Virginia’s Community Health Centers (CHCs) are quiet but essential cornerstones of our healthcare system, serving hundreds of thousands of patients each year regardless of income or insurance status. As leaders entrusted with protecting the health of all Virginians, I urge careful reconsideration of a policy proposal that risks weakening this vital safety net.
At issue is Item 291 #14c in the commonwealth’s budget, which would impose additional state-level reporting requirements on participants in the federal 340B Drug Pricing Program. While transparency and accountability are important, this proposal would create significant, unfunded administrative burdens for CHCs without meaningfully improving patient care.
For more than 60 years, Virginia’s CHCs have served medically underserved communities across the commonwealth. In 2024 alone, they cared for approximately 422,000 patients across nearly 1.5 million visits, including more than 149,000 Medicaid recipients. CHCs are more than clinics. They’re lifelines, offering primary care, behavioral health, dental services, school-based care and medications to individuals and families who might otherwise go without.
As Federally Qualified Health Centers (FQHCs), CHCs already operate under rigorous federal requirements. By law, they must serve all patients regardless of ability to pay, provide sliding fee scales for low-income individuals, participate in Medicaid and report extensively on their use of federal funds and program income. This includes oversight of revenues tied to the 340B Drug Pricing Program, which enables CHCs to stretch their limited resources and expand services.

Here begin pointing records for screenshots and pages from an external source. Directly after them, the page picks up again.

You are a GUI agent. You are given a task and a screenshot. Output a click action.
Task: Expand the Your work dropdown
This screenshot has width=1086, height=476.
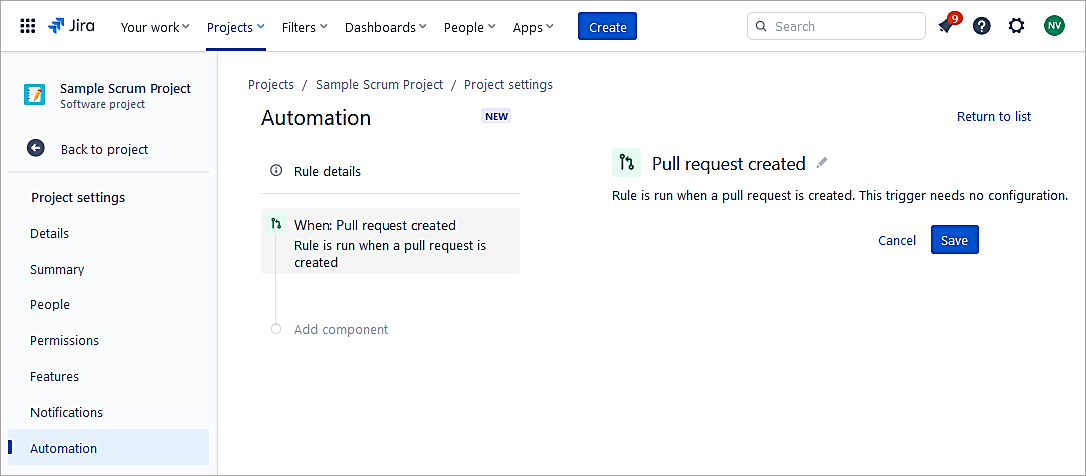pyautogui.click(x=154, y=27)
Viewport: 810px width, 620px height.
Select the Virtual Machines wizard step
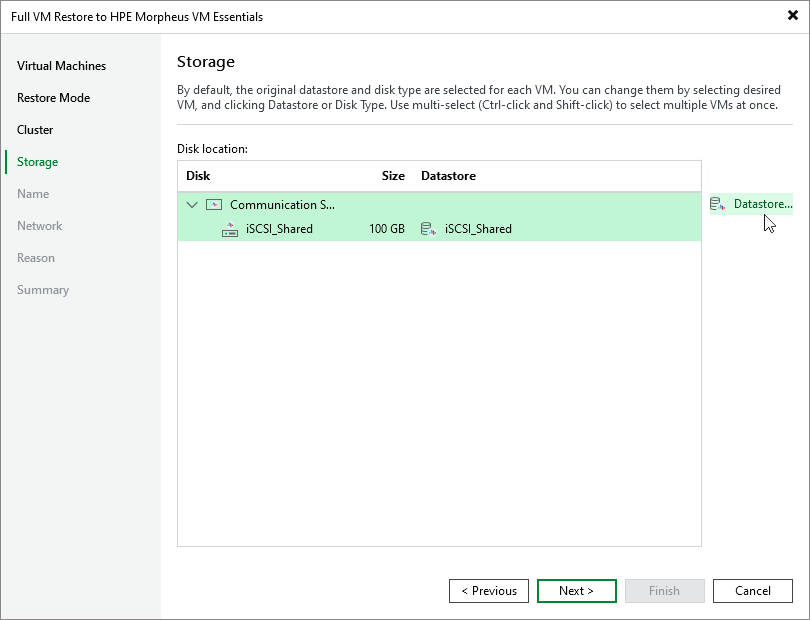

The 340B program is governed by a robust federal compliance framework. The Health Resources and Services Administration (HRSA) conducts audits, enforces reporting standards, administers dispute resolution processes and maintains safeguards like the Medicaid Exclusion File to prevent duplicate discounts. Item 291 #14c doesn’t account for these existing protections. Instead, it layers on duplicative reporting requirements that would strain already limited resources. For CHCs operating on razor thin margins, this means diverting staff time and funding away from lifesaving patient care and toward administrative compliance.
Demand for community-based care is rising, particularly as Medicaid disenrollment increases and more Virginians become uninsured or underinsured. This is precisely the time to strengthen our healthcare safety net, not strain it with unnecessary mandates.
Recognizing the need for an evidence-based approach, the General Assembly recently passed Senate Bill 278, commissioning a comprehensive study of the 340B program’s impact in Virginia. This study is intended to guide future policy decisions with data and stakeholder input. Moving forward with sweeping new requirements before its completion would be premature and risks implementing measures misaligned with both the study’s findings and patients’ needs.
I respectfully urge a measured, evidence-based approach before implementing new 340B reporting requirements. Specifically, I ask that you withhold support for Item 291 #14c in its current form and allow the study authorized under Senate Bill 278 to be completed. Its findings will provide the necessary context to determine whether additional oversight is warranted and how to design it without duplicating federal requirements or burdening providers unnecessarily.
If gaps in oversight are identified, Virginia Community Healthcare Association stands ready to collaborate with your administration and the General Assembly to develop thoughtful, targeted solutions. Until then, we must avoid policies that place added strain on the providers serving our most vulnerable populations.
Every healthcare policy should answer a simple question: will this improve care for patients? As written, Item 291 #14c risks doing the opposite, diverting time, attention, and resources away from those who need them most.
Virginia’s CHCs are committed partners in advancing the health of our commonwealth. We ask that state policy support, not hinder, this shared mission.
Tracy Douglas is CEO of Virginia Community Healthcare Association.